§ **文本段落**:
我在openEuler上从零开始构建云原生AI应用

一、前言

作为一名长期奋战在一线的开发者，我至今还记得第一次接触云原生概念时的困惑与好奇。那些关于容器、微服务、服务网格的术语，听起来如此遥远又如此吸引人。直到某天，当我面对一个需要同时处理AI推理和实时数据流的项目时，传统开发方式的局限性才真正显现出来。就是在这样的背景下，我邂逅了openEuler。这个号称"面向数字基础设施的开源操作系统"，真的能解决我在AI和云原生场景下面临的困境吗？带着这样的疑问，我决定来一次深度的实践探索。

二、环境搭建

在VMware中安装openEuler 25.09的过程，安装界面简洁明了，没有过多花哨的装饰，却处处透露出专业感。整个安装过程大约持续了15分钟，期间我仔细观察着每一个步骤的提示信息，发现openEuler在硬件识别和驱动兼容性方面做得相当出色。

安装完成后，第一次进入系统的体验令人愉悦。UKUI桌面环境既保留了传统Linux桌面的操作习惯，又加入了许多现代化的设计元素。特别是任务栏和系统设置，布局合理，响应迅速。

json 复制代码

# 让我们先来认识一下这个新环境
cat /etc/os-release
# 输出结果让我确信，这确实是一个为现代计算而生的系统
# NAME="openEuler"
# VERSION="25.09"
# ID="openEuler"
# VERSION_ID="25.09"
# PRETTY_NAME="openEuler 25.09"
# ANSI_COLOR="0;31"

在终端中输入这行命令时，我感受到的不仅是技术的精准，更是一种对开发者友好的态度。系统预装了许多实用的开发工具，但并没有过度臃肿，这种平衡感很难得。

开发环境配置

配置开发环境的过程，让我想起了指挥家排练交响乐。每个组件都需要恰到好处地配合，而openEuler提供的软件仓库就像是经验丰富的乐手，随时准备奏出和谐的乐章。

json 复制代码

# 更新系统，这是每个Linux用户的仪式感
sudo dnf update -y

# 安装开发工具链
sudo dnf groupinstall -y "Development Tools"

§ **任务要求**:
1. 判断下列说法是否符合这篇openEuler实践文章，每项回答"是"或"否"，并原样引用文中起决定作用的语句：(a) 作者在VMware中安装的是openEuler 25.09；(b) 整个安装过程大约持续了30分钟；(c) 系统预装了大量开发工具，显得十分臃肿。
2. 这篇openEuler实践文章中，作者首次进入系统时使用的是哪个桌面环境？
3. 接着这篇openEuler实践文章最后一行往下写。
后附数据与这篇openEuler实践文章毫无关系。

§ **所给数据**:
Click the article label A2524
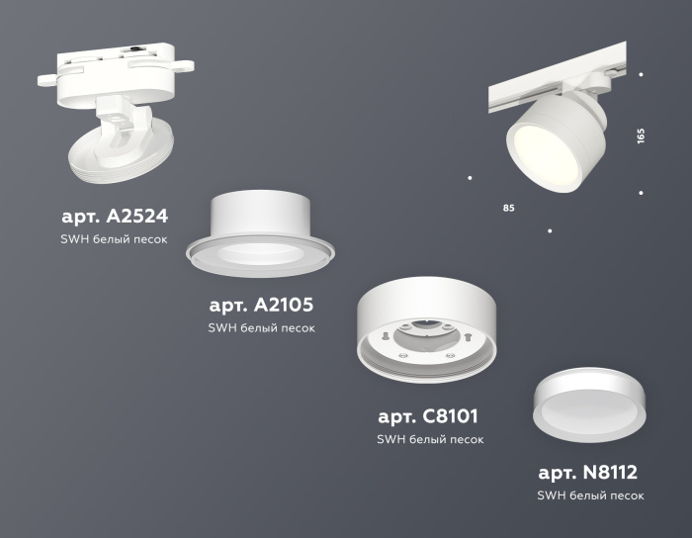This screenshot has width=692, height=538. pyautogui.click(x=115, y=216)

§ **任务结果**:
1.
(a) 是。"在VMware中安装openEuler 25.09的过程"
(b) 否。"整个安装过程大约持续了15分钟"
(c) 否。"系统预装了许多实用的开发工具，但并没有过度臃肿"

2. UKUI桌面环境。

3.
# 配置Python环境
python3 --version
# Python 3.9.5 - 一个稳定而现代的版本

# 创建虚拟环境
python3 -m venv ~/openeuler_ai
source ~/openeuler_ai/bin/activate

在这个过程中，我特别注意到了openEuler的包管理器dnf的表现。相比我之前使用的其他发行版，openEuler的软件仓库响应速度更快，依赖解析也更加智能。

三、云原生基础架构的构建

容器技术是云原生的基石，但在openEuler上使用Docker的体验，却有着独特的感觉。这不仅仅是因为安装过程的顺畅，更因为openEuler对容器运行时的深度优化。

json 复制代码

# 安装Docker
sudo dnf install -y docker

# 启动Docker服务
sudo systemctl start docker
sudo systemctl enable docker

# 验证安装
docker --version
# Docker version 24.0.5, build 24.0.5-1.oe2509

当我看到这个版本号时，意识到openEuler提供的Docker版本是经过特别适配的。这种细节上的关注，让我对后续的实践充满期待。

四、Kubernetes集群搭建

单机容器化只是开始，真正的云原生体验来自于Kubernetes。在openEuler上搭建K3s集群的过程，让我对"轻量级"有了新的认识。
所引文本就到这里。